++++ Entries provided

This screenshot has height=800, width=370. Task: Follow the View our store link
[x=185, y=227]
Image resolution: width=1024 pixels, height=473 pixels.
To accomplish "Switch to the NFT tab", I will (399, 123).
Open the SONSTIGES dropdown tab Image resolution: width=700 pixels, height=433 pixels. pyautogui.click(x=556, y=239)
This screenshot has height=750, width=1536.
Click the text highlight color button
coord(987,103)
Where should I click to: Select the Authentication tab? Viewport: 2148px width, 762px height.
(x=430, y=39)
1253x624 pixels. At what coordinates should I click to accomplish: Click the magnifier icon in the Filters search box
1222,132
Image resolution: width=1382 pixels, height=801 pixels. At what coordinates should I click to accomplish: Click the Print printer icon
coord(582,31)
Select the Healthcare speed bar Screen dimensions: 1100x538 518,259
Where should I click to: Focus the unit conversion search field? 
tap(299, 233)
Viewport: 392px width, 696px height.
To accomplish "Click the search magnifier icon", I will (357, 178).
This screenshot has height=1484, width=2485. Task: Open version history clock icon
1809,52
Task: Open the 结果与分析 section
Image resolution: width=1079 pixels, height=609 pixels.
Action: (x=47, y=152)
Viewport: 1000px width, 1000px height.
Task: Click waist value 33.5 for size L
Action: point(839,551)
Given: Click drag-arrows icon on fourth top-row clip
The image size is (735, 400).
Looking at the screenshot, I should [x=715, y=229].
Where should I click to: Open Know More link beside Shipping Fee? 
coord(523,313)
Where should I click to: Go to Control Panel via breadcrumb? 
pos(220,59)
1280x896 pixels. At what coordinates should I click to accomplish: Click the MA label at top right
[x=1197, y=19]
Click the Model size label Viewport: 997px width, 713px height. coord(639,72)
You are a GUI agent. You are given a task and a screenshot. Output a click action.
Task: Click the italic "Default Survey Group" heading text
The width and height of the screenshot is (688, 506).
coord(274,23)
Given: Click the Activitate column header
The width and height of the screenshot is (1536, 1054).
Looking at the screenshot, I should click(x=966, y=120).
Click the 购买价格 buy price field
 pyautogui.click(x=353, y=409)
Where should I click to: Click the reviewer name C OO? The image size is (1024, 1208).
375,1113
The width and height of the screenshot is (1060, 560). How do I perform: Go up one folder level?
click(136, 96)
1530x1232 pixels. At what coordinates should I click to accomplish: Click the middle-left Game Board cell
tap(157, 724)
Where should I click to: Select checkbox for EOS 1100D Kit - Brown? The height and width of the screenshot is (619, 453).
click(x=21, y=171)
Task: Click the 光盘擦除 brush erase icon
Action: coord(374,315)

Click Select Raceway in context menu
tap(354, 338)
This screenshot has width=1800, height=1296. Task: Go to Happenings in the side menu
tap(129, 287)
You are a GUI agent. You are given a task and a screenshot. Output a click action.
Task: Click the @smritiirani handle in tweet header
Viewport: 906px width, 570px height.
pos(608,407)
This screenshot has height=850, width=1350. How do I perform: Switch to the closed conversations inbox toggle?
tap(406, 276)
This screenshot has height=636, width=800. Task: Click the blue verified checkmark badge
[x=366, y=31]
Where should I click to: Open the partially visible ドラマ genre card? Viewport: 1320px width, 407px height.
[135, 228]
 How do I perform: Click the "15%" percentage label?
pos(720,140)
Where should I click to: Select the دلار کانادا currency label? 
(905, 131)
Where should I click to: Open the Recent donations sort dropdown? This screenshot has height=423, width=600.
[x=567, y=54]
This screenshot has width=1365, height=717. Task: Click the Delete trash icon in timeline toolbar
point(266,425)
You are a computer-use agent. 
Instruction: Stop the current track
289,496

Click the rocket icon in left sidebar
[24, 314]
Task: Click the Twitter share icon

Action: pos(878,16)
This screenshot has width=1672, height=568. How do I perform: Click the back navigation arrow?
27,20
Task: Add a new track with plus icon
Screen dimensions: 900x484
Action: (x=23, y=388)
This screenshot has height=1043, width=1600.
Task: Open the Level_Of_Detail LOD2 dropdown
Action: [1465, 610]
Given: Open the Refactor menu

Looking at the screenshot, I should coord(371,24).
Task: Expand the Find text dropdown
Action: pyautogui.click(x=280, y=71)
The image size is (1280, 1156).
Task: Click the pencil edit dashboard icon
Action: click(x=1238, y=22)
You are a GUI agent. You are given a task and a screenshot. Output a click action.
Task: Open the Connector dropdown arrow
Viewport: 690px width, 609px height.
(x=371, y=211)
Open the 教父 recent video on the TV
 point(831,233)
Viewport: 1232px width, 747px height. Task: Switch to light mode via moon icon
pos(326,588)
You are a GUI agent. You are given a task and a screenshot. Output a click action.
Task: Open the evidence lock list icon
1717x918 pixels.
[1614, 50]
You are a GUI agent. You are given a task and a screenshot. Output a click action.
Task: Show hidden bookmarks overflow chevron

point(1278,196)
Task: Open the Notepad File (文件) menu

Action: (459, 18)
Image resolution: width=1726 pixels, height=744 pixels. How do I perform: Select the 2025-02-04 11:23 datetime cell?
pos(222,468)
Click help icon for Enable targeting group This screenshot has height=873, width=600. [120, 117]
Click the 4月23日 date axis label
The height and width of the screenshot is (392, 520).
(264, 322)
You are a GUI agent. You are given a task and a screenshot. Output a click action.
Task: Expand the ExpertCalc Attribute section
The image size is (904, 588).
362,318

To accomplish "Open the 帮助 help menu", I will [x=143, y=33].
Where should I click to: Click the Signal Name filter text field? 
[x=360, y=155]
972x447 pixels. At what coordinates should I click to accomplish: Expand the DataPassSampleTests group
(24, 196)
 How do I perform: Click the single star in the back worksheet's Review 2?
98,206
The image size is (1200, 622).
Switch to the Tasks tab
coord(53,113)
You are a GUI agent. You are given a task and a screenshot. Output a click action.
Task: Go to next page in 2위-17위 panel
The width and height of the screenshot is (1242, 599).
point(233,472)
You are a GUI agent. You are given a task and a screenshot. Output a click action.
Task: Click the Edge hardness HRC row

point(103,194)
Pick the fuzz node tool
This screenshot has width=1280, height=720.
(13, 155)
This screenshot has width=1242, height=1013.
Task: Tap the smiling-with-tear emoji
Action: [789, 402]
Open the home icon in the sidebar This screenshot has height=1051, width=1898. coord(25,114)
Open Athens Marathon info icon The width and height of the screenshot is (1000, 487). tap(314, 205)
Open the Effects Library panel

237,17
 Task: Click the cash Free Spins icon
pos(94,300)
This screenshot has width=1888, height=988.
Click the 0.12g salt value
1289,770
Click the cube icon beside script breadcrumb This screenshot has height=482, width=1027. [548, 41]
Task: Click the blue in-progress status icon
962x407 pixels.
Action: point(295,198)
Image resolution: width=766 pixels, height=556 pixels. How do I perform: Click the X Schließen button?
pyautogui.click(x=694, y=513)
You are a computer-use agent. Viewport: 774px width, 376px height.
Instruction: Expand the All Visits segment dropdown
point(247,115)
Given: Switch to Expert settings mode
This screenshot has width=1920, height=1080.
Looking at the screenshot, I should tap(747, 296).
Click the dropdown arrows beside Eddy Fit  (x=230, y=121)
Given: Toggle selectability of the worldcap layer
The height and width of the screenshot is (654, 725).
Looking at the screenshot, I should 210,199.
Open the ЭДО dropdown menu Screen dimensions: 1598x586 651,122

++++++++

§ Work order: Provide the count of lines in the records above that hold the word "header", with no other text.

§ Solution for this exercise: 2